# Merging Outlook profiles



## theMusicMan (Oct 7, 2001)

Is this possible...?

I have two MS Outlook profiles on 1 laptop. One of them is my personal account, the other is an email account one of my clients has provided so that when I am at their offices and connected to their network, I can retrieve my email from their exchange server.

However, I have items in the Client calendar that I wan merged into my personal calendar when I am not at the client site.

Is there a way to merge the entries in profile #2 into profile #1?

Ta


----------



## EAFiedler (Apr 25, 2000)

Hi *theMusicMan*

First, start Outlook with the client e-mail account and locate the directory where the .pst file is stored for that profile.
Right click on the Root/Top folder of the Personal Folders.
Properties for "Name of Personal Folder" > Advanced button
In the *Filename:* field, you can view the location and *.pst* file name of the Personal Folder.
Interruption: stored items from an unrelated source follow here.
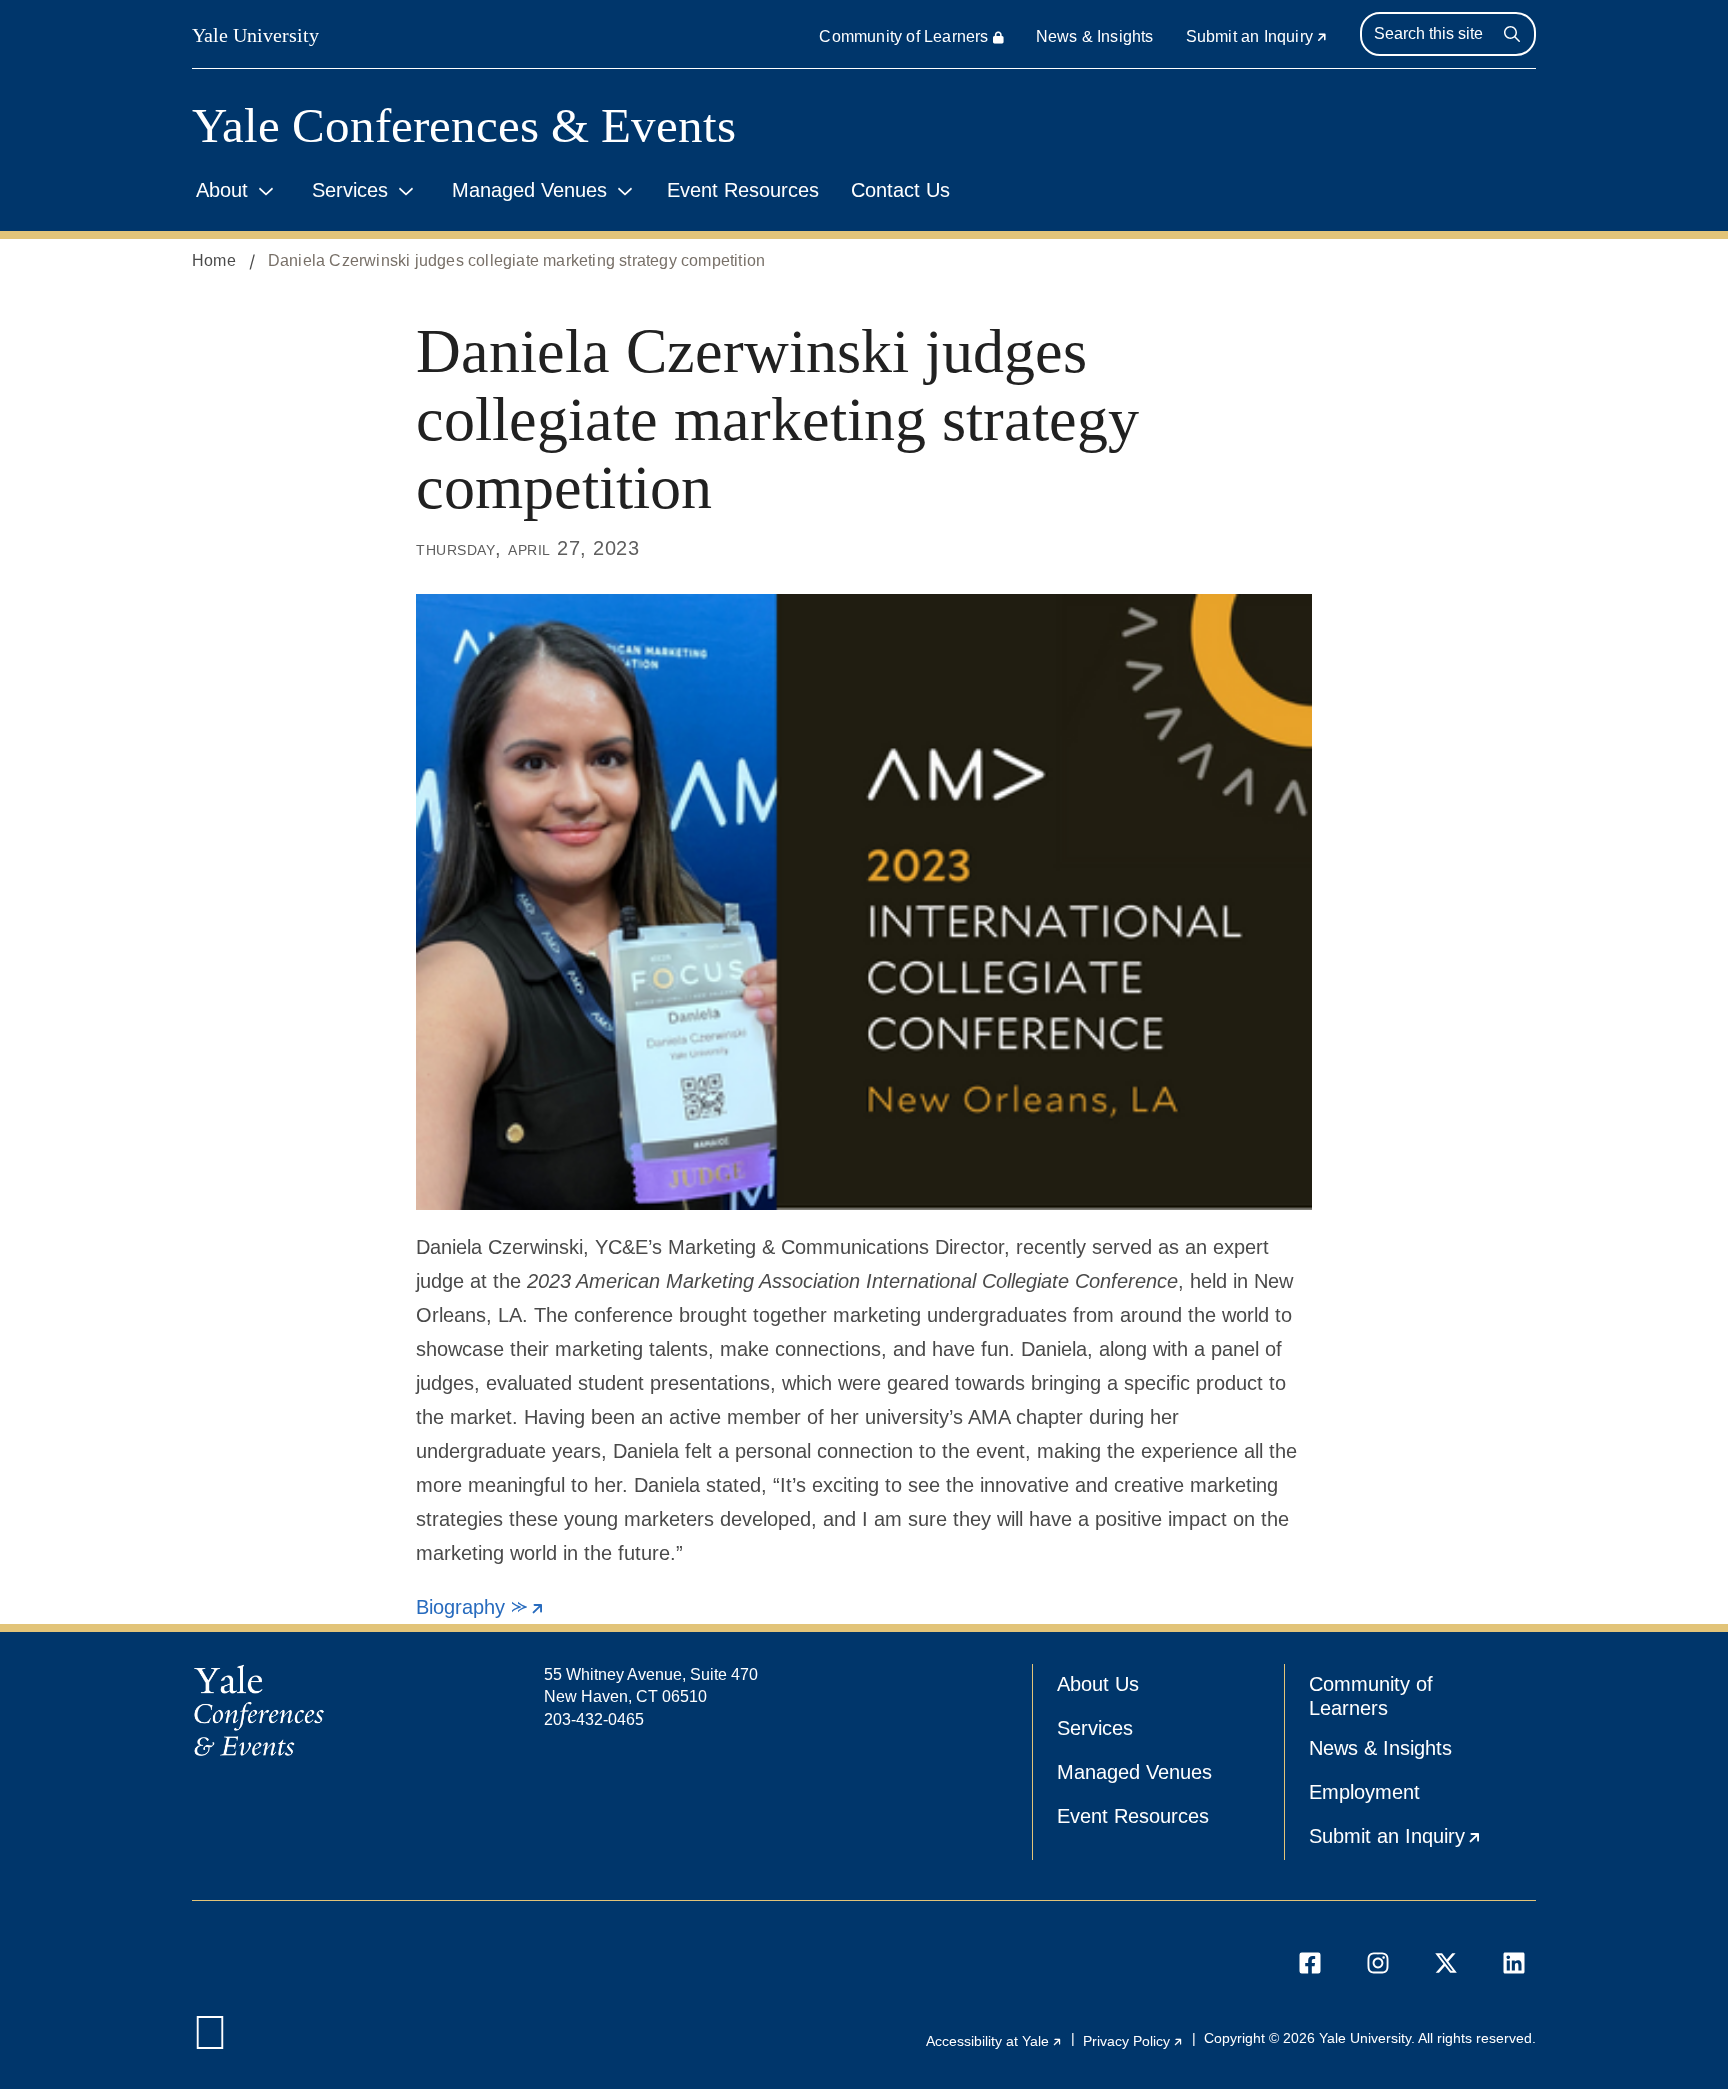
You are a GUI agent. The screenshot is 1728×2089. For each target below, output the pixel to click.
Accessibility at (994, 2041)
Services (350, 190)
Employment (1364, 1792)
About (222, 190)
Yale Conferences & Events (464, 125)
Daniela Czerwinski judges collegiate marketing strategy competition (516, 260)
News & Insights (1095, 36)
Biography (480, 1607)
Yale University (255, 35)
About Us (1098, 1684)
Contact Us (900, 190)
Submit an (1257, 36)
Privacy (1133, 2041)
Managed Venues (529, 190)
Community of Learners (1371, 1696)
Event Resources (743, 190)
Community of (903, 36)
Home (214, 260)
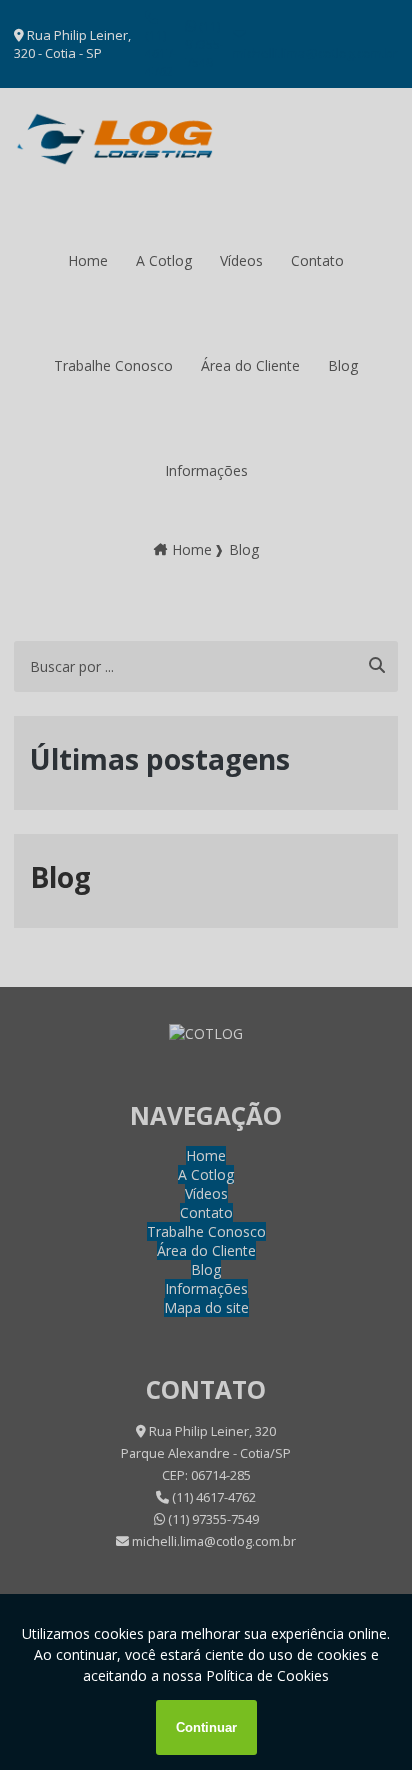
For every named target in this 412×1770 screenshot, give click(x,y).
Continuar (206, 1727)
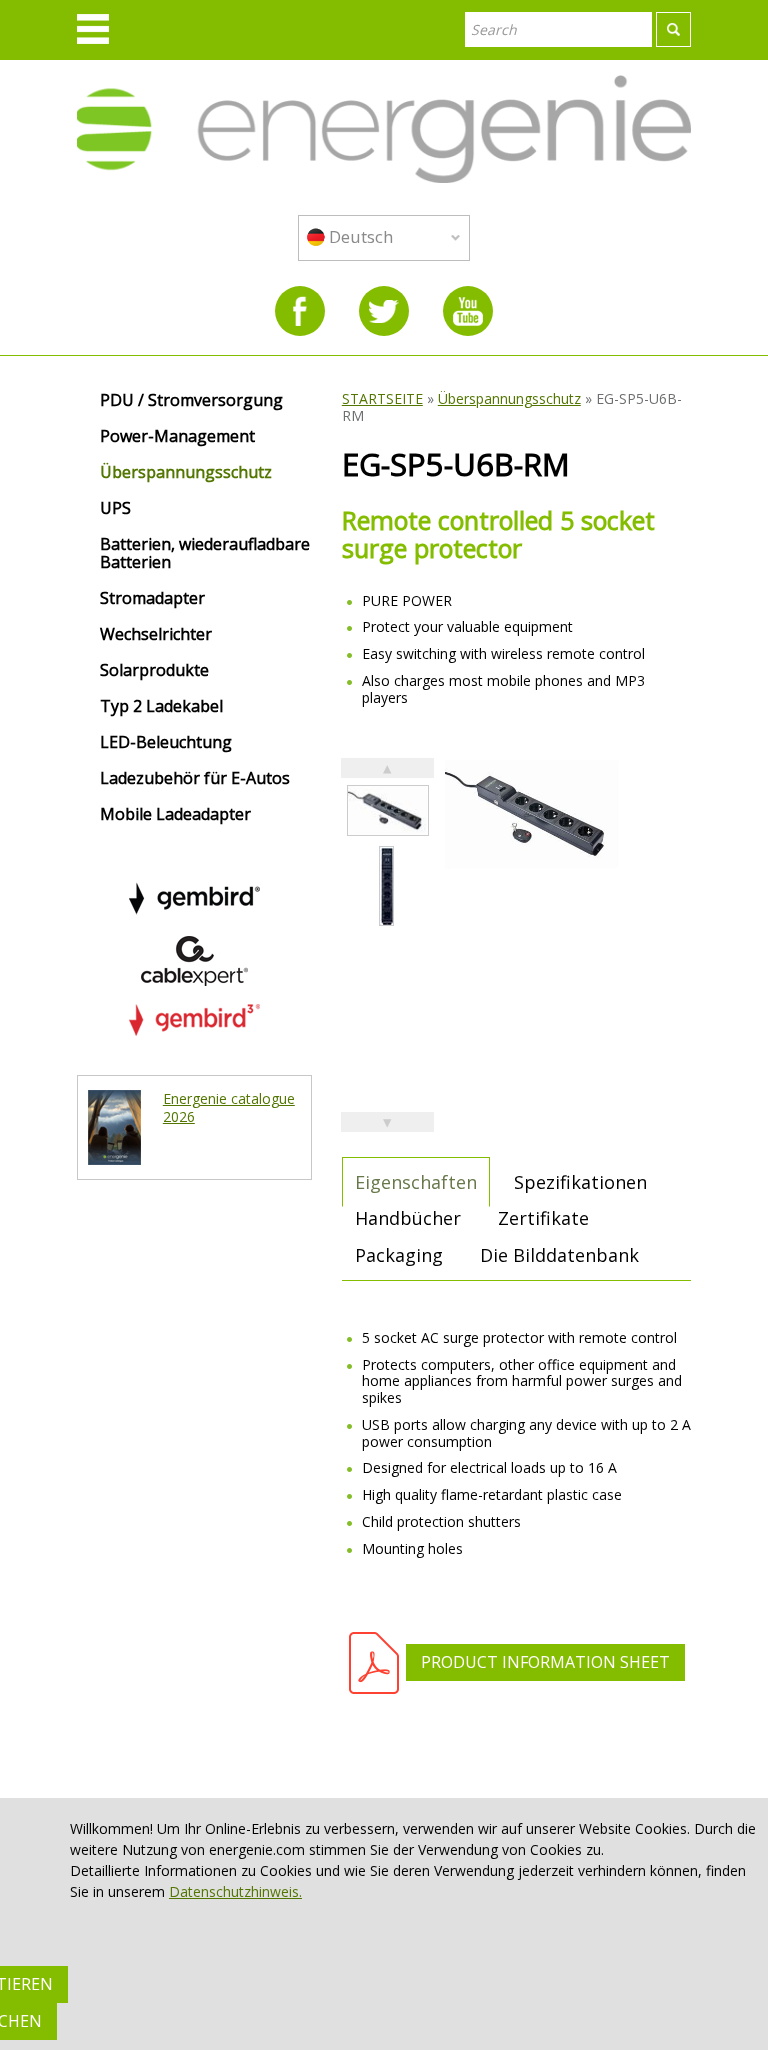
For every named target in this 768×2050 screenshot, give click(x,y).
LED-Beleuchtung (166, 743)
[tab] (416, 1182)
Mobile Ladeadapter (175, 815)
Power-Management (177, 437)
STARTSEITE (382, 398)
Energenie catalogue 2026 (229, 1107)
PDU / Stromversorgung (191, 401)
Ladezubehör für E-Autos (195, 779)
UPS (115, 509)
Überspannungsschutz (509, 398)
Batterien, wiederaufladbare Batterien (205, 554)
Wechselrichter (156, 635)
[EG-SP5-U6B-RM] (388, 811)
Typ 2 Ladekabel (161, 707)
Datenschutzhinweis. (235, 1891)
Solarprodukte (154, 671)
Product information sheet (545, 1662)
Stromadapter (152, 599)
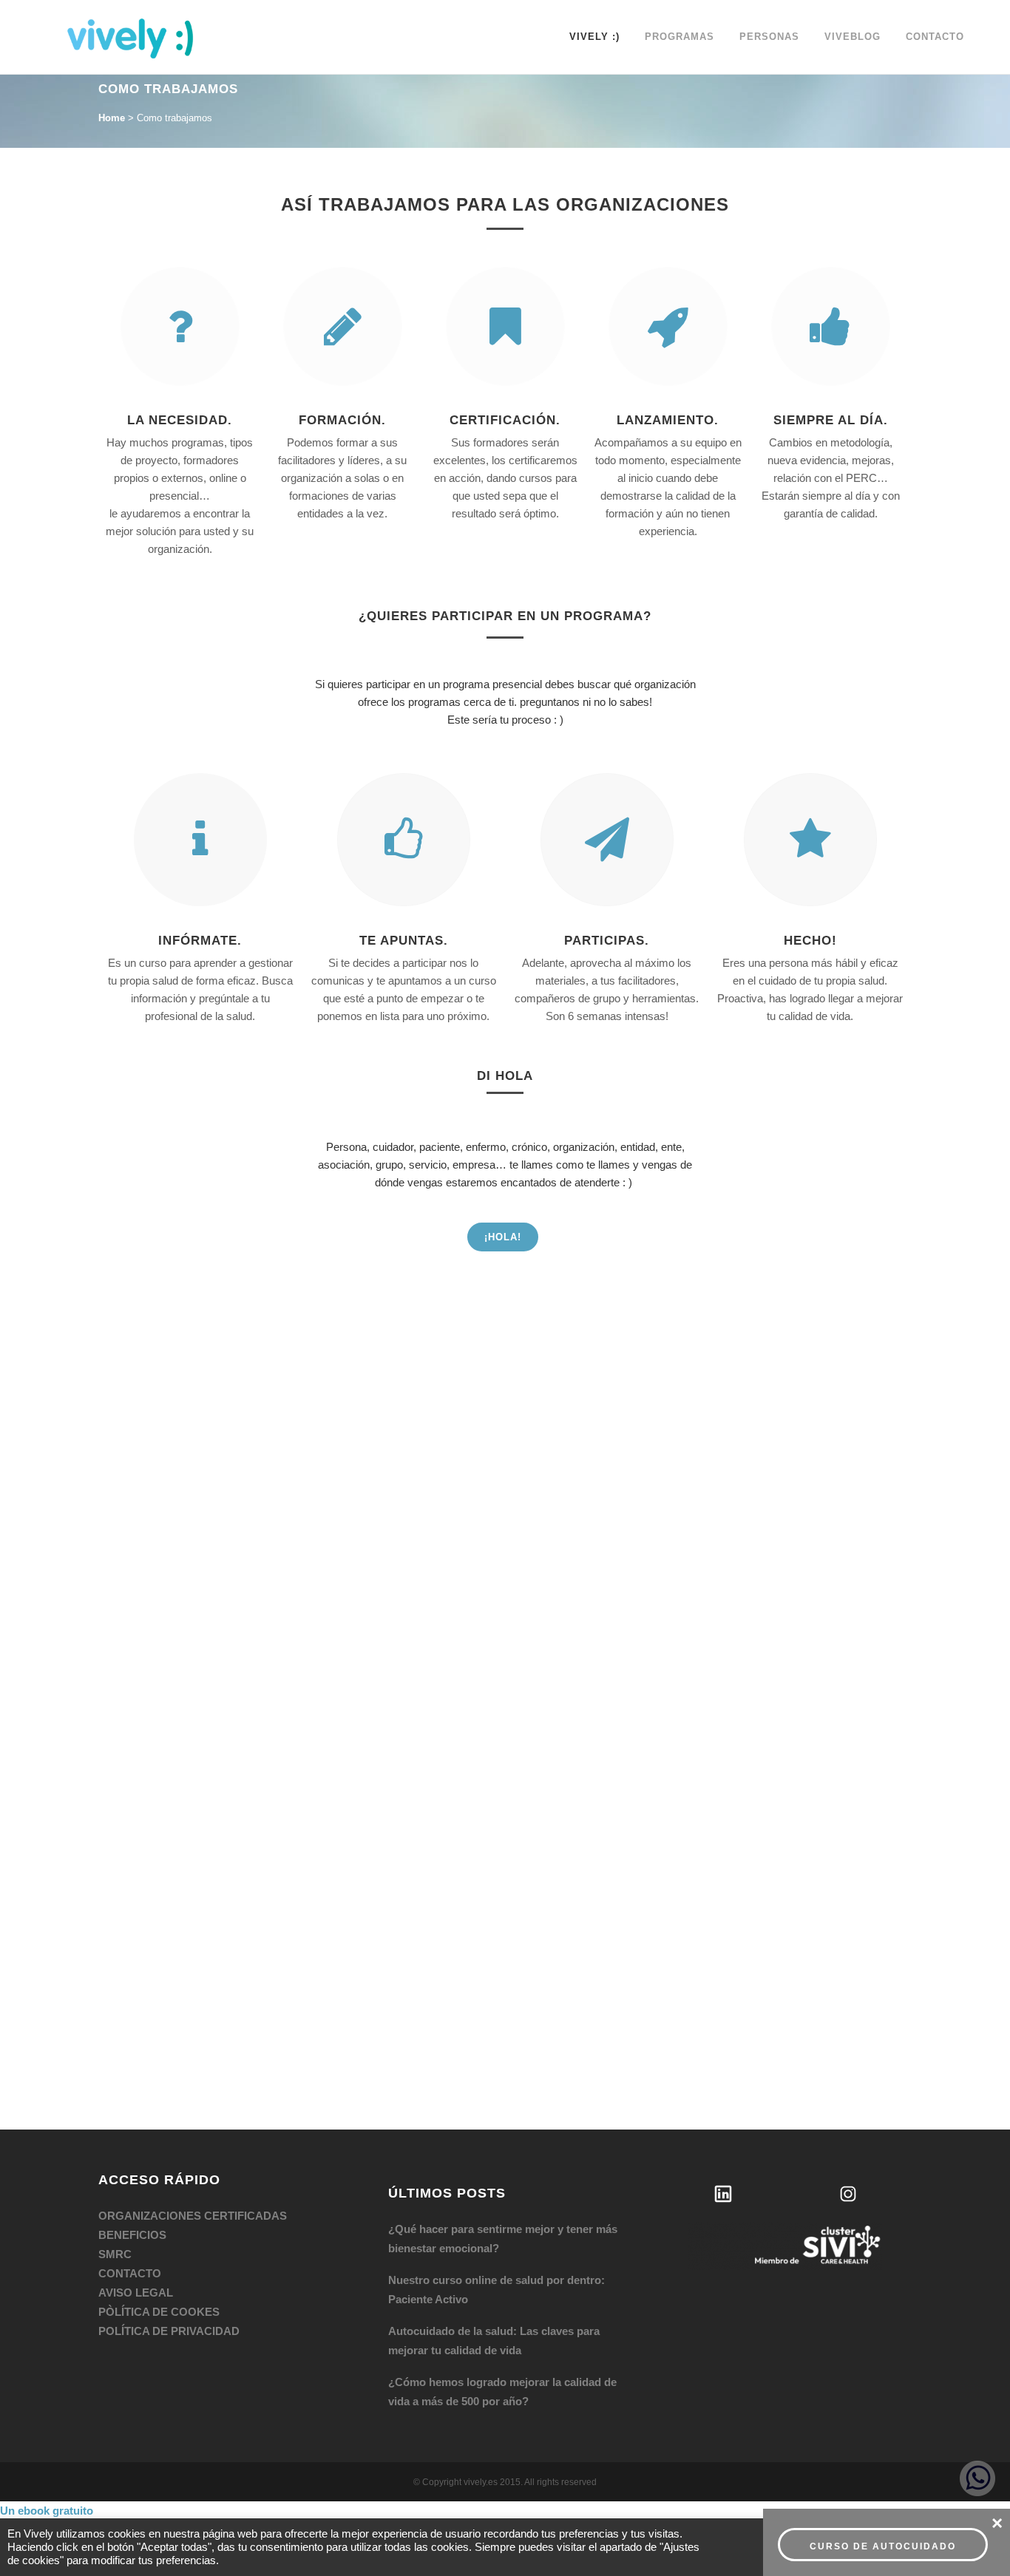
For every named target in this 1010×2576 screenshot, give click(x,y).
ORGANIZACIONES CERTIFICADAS (192, 2215)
Logoff and restart Outlook with your Personal Profile, and open the .pst file for the other e-mail account.
File > Open > Outlook Data File
Browse to the location of the .pst file for the client e-mail account.
Select the .pst file and it should appear in your Personal Profile.

Open the Calendar folder, for the newly connected Personal Folder and change the view to *By Category*:
View > Arrange By > Current View > By Category
**If you cannot see the Calendar for the Personal Folder, 
Go > Folder List

Viewing your Appointments by Category, select an Appointment, hold down the *Ctrl* key and drag the appointment to the destination Calendar folder.
On my system, I must hold down the *Ctrl* key to actually Copy the appointment. Otherwise, the appointment is moved instead.

There are other options you may want to consider, such as creating a copy of the client e-mail .pst file and keeping it in your Personal Profile instead.
Which is not to say you can't keep the original client e-mail .pst connected to both your Personal Profile as well as the client Profile.
Outlook is flexible. 

**A copy of your .pst files on a CD or Flashdrive would be good for backing up your messages and appointments.

Let us know if that works for you or not.


----------